Now, let’s put it all together. We are going to first create an array with the minimum variance portfolio as the first points, then we will iterate through the linspace optimizing with the restraint of the standard deviation at that point. We will also iterate through the best portfolios array and use them as the starting point for our optimization.
startAr = scipy.optimize.minimize(lambda x: portfolioSTD(x,matrix),x0=[np.zeros(10)],bounds=[(0,1)]*10,constraints=con1)["x"]
effecientLine = [[startAr,portfolioSTD(startAr,matrix),portfolioReturn(startAr,rets)]]
i = 0
con1 = {'type': 'eq',
'fun': lambda x: sum(x)-1}
for std in spaces:
startAr = bestPortfolios[i,0]
con2 = {'type': 'ineq',
'fun': lambda x: std-(portfolioSTD(x,matrix))}
x = scipy.optimize.minimize(lambda x: -portfolioReturn(x,rets),x0=startAr,bounds=[(0,1)]*10,constraints=[con1,con2])["x"]
effecientLine.append([x,portfolioSTD(x,matrix),portfolioReturn(x,rets)])
i+=1
effecientLine = np.array(effecientLine)
Plotting it…..
plt.scatter(portfolios[:,2],portfolios[:,1],c=portfolios[:,3],cmap=coolwarm)
plt.plot(effecientLine[:,1],effecientLine[:,2])
plt.ylim([.04,.075])
plt.xlabel("Standard Deviation")
plt.ylabel("Expected Return")
plt.title("Portfolio Sets")
plt.show()
Our final task is to find the best sharpe ratio on this line. This point will create the tangency portfolio because it’s slope will be high enough that it will touch no other point in the line.

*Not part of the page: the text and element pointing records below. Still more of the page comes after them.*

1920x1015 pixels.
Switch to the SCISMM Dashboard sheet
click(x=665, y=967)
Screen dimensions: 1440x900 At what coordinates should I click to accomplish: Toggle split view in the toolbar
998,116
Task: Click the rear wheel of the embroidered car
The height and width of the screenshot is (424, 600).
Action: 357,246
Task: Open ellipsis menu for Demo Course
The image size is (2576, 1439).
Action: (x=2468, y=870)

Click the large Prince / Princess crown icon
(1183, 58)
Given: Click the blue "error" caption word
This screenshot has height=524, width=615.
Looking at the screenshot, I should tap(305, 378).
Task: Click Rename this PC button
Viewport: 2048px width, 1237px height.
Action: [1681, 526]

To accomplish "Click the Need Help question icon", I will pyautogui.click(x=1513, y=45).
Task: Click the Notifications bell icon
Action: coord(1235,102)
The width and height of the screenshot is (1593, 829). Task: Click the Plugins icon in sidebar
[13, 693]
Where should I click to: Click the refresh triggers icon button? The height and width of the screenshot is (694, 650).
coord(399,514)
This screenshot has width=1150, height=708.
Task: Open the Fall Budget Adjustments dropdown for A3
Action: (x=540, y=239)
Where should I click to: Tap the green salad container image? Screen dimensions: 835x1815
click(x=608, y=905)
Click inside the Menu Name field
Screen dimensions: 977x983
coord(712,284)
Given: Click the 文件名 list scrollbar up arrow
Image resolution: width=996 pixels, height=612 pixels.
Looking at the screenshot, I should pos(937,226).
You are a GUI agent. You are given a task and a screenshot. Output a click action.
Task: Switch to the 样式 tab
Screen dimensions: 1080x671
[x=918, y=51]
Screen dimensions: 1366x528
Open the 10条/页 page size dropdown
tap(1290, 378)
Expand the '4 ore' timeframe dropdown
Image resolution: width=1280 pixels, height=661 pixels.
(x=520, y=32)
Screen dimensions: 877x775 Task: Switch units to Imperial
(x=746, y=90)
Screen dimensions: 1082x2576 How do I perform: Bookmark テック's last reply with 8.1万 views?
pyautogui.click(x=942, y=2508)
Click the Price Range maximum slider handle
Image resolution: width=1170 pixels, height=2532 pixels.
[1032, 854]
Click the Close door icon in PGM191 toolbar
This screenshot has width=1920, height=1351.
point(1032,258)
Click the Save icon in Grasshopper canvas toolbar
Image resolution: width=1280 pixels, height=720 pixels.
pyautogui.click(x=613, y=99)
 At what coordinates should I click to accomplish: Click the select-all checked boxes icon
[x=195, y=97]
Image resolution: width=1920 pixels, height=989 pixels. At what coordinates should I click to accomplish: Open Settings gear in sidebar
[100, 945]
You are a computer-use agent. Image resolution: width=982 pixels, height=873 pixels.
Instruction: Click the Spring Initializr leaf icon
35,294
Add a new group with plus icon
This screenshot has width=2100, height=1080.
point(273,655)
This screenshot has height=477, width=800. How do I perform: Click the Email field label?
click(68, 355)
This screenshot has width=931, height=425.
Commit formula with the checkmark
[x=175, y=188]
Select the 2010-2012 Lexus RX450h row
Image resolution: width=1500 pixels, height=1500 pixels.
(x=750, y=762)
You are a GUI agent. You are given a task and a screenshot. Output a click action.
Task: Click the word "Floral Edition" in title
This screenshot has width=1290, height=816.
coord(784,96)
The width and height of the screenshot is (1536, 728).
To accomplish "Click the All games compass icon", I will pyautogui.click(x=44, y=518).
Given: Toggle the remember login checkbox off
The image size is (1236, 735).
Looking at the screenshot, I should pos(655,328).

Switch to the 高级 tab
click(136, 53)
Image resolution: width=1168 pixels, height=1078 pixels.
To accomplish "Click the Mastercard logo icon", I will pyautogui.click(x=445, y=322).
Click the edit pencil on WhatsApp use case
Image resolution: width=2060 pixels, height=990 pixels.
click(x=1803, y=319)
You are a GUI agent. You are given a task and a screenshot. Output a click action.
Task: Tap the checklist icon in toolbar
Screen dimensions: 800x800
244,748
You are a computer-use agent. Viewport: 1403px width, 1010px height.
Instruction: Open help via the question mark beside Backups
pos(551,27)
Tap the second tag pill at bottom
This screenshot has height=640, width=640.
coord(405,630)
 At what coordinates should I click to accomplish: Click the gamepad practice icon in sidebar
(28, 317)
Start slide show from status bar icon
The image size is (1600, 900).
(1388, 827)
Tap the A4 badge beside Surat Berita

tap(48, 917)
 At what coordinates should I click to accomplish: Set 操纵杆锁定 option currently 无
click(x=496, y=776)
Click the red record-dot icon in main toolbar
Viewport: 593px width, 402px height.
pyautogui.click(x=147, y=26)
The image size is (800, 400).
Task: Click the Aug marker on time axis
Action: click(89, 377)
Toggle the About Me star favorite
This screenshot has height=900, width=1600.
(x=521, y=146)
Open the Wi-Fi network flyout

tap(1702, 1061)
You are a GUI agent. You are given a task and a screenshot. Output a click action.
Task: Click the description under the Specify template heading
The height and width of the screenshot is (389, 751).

First, we are going to use the line to find the best sharpe ratio, then optimize that as the starting point, and finally plot it.
sharpeRatio = (effecientLine[:,2]-.02)/effecientLine[:,1]
print(sharpeRatio)
i = sharpeRatio.argmax()
print("The best starting point is.....")
print(effecientLine[i,:])
start = effecientLine[i,0]
To maximize the sharpe ratio, we only need the first constraint, standard deviation only matters in the equation we are maximizing.
x = scipy.optimize.minimize(lambda x: -(portfolioReturn(x,rets)-.02)/portfolioSTD(x,matrix),x0=start,bounds=[(0,1)]*10,constraints=[con1])["x"]
print(x)
print(portfolioSTD(x,matrix))
print(portfolioReturn(x,rets))
best = [x,portfolioSTD(x,matrix),portfolioReturn(x,rets)]
We will add the best as a dot.
plt.scatter(portfolios[:,2],portfolios[:,1],c=portfolios[:,3],cmap=coolwarm)
plt.plot(effecientLine[:,1],effecientLine[:,2])
plt.ylim([.04,.075])
plt.plot(best[1],best[2],"ko")
plt.xlabel("Standard Deviation")
plt.ylabel("Expected Return")
plt.title("Portfolio Sets")
plt.show()
And the final part of this lesson. We are going to create a line. At the low end, with 0% in the portfolio, we get 2% the risk-free rate, on the other end if we have twice the portfolio we get twice the return and twice the risk but also pay 2% to get a loan for the money (in theory only, in reality you need to pay a higher rate to borrow).
bestLine = []
#0%
bestLine.append([0,.02])
#100%
bestLine.append([best[1],best[2]])
#200%
bestLine.append([best[1]*2,best[2]*2-.02])
#300%
bestLine.append([best[1]*3,best[2]*3-.02*2])
bestLine = np.array(bestLine)
print(bestLine)
At 300%, we end up making much more, but we also have to get a loan for the 200% we do not have to invest.
plt.scatter(portfolios[:,2],portfolios[:,1],c=portfolios[:,3],cmap=coolwarm)
plt.plot(effecientLine[:,1],effecientLine[:,2])
plt.ylim([.04,.075])
plt.plot(best[1],best[2],"ko")
plt.plot(bestLine[:,0],bestLine[:,1],"k")
plt.xlabel("Standard Deviation")
plt.ylabel("Expected Return")
plt.title("Portfolio Sets")
plt.show()
And there you have it, the tangency portfolio! You can get the best possible sharpe ratio at any level of risk by varying how much is in the portfolio versus how much is in the risk-free asset. This is called the capital market line, the line representing investing in the most effecient portfolio.